Os códigos sociais de vestimenta podem ser úteis ou não. Nem sempre o que é útil é bom. A utilidade de certas coisas pode ser, por exemplo, oprimir. Tipo essa coisa de atribuir certas cores à divisão meninos/meninas. A divisão por si só já é arbitrária, as cores escolhidas vêm acrescentar segregação ao pacote. Não se trata de negar a possibilidade de alguém que se identifica como menina se vestir de rosa, mas de saber que isso não é padrão nem regra. É só mais um jeito. Dizer eu sou menina é um jeito. Dizer eu sou menine é outro jeito. Há muitos jeitos possíveis, muitas cores disponíveis. Nenhum é superior ao outro. Nenhum é desvio de uma suposta norma. Diferença é diversão, não desigualdade. Ao menos deveria ser. Devemos brigar e brincar para que seja.

Existem convenções nesse sentido, mas elas não servem mais porque se escondem atrás de palavras como tradição para reforçar opressões, perseguições.

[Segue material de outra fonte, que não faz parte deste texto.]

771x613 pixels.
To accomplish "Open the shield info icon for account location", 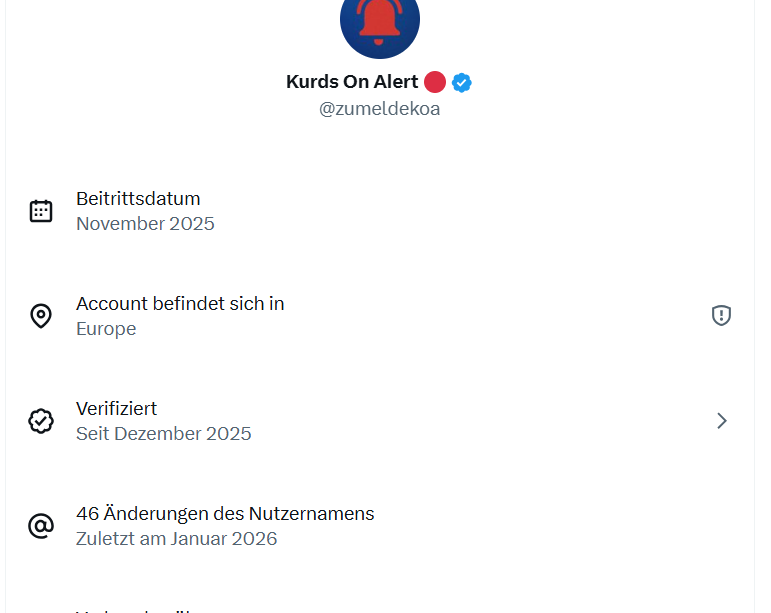I will pos(721,316).
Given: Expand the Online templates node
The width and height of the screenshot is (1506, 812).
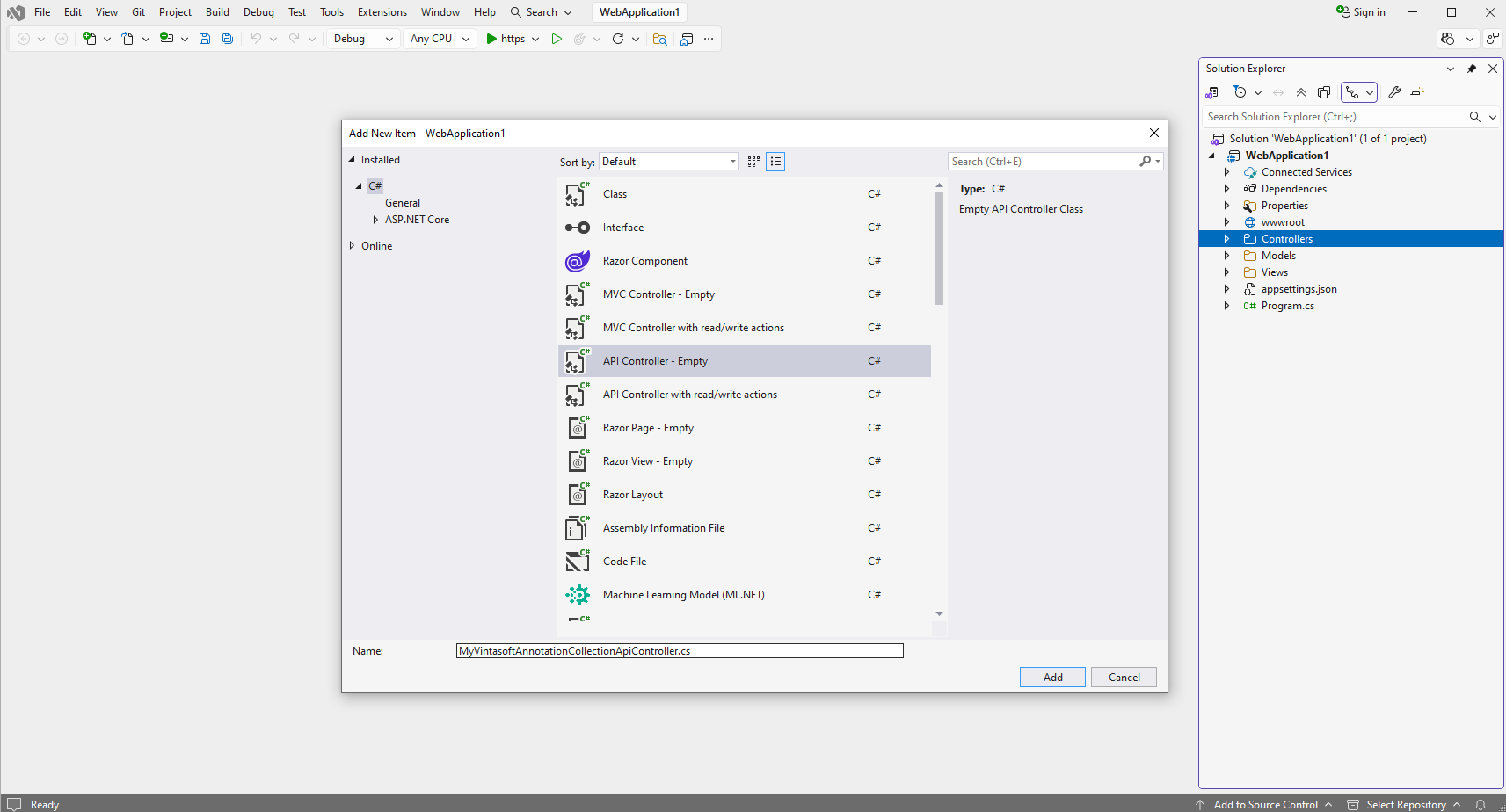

Roupa de mulher pode ser qualquer coisa que uma mulher que assim se diga decidir usar. Roupa não binárie pode ser qualquer coisa que uma pessoa que assim se diga queira usar. Roupa não tem gênero. Roupa não tem sexo. Aprendemos muita coisa de maneiras que precisam ser revistas. Inclusive, embora não só, em nome da diversão.

Sexy não é só o que agrada ao olhar da norma do macho. Clássico não é só o que vem do Ocidente. Feminino não é idêntico ao delicado. Nem tudo o que se refere a um homem é masculino. O preto não é necessariamente menos divertido que o pink ou mais chic do que o amarelo. A questão da elegância não é neutra, mas altamente ideológica. O que se chama exotismo está carregado do olhar destrutivo de uma pretensa universalidade colonial. Crianças sabem dizer o que querem vestir e devem ser ouvidas na medida do possível. Homens podem ser doces até no perfume. Roupa de travesti é qualquer look que essas pessoas decidam usar. Pessoas com deficiência não devem ser obrigadas a adotar um estilo “prático” e “funcional”. Gorda e plus size não são estilos. Pessoas negras não devem ser pressionadas a seguir nem a abandonar quaisquer expressões visuais de negritude. Popular não é sinônimo de coisa ruim ou inferior. E assim por diante.

Ou seja, não é tão fácil se divertir porque há sempre cobranças no caminho, coisas para serem derrubadas. Coisas para serem reescritas em cima do corpo. Corpos que vivem, que precisam de direito igualitário à dignidade, às oportunidades. Vale a pena entrar nesse bonde que une luta e criatividade não como atividades secundárias, mas como organizadores da vida.

Diversão é um direito. E pode ser uma delícia.